Levs’ strong opinion on paternity leave developed from his own personal experience of gender inequality in the workplace. Time Warner, the parent company of CNN, had created a parental leave program that benefitted almost any person involved except a newborn’s biological father. When Levs’ first daughter and third child was born, his wife was also very ill. Levs approached the company about paid paternity leave but was denied. He immediately took legal action and the support was tremendous.
“It felt as if all communities regardless of race, culture or belief were behind me on this.” Levs believes that the current view on fatherhood is a direct result of the Mad Men-esque workplace established in the 1960s, which depicts the working class man and the stay at home wife. Additionally, he blames mass media for inaccurately using statistics and advertisements to portray fathers as lazy and incompetent.
Levs’ hope is that more states, or even the country, will adopt a policy of paid parental leave like California, New Jersey and Rhode Island already have. Californian, businesses that have implemented the policy are seeing both profits and productivity go through the roof, along with company morale.
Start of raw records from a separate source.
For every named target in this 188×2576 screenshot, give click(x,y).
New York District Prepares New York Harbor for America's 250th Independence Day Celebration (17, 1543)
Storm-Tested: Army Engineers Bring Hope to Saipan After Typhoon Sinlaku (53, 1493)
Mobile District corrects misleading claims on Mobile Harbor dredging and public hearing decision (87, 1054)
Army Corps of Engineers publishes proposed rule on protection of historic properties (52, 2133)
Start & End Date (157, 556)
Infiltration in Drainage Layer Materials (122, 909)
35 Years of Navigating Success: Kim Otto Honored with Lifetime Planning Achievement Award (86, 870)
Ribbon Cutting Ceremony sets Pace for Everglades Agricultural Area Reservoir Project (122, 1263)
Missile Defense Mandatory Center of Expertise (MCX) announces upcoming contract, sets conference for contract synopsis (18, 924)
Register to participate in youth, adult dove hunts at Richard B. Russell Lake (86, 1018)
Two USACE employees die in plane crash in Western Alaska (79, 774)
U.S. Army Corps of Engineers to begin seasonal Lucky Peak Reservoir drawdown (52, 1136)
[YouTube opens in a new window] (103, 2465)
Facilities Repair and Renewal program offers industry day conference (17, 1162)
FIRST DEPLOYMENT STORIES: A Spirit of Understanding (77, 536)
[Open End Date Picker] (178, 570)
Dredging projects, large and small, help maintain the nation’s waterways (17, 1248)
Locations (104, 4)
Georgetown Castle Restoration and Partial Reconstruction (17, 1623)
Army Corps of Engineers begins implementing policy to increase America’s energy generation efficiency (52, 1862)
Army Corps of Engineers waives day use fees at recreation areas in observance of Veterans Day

Levs believes that most Americans, specifically the Republican Party, have not warmed up to the concept yet because of a national fear of taxes.
“This is a perfect conservative issue, it’s about family values and it has been proven to be good for business,” Levs said. “Although its structure is sound, it is fundamentally creating a small tax, and for people in a country where 25 percent of people don’t know the Earth revolves around the Sun, you can’t expect people to completely understand,” he said.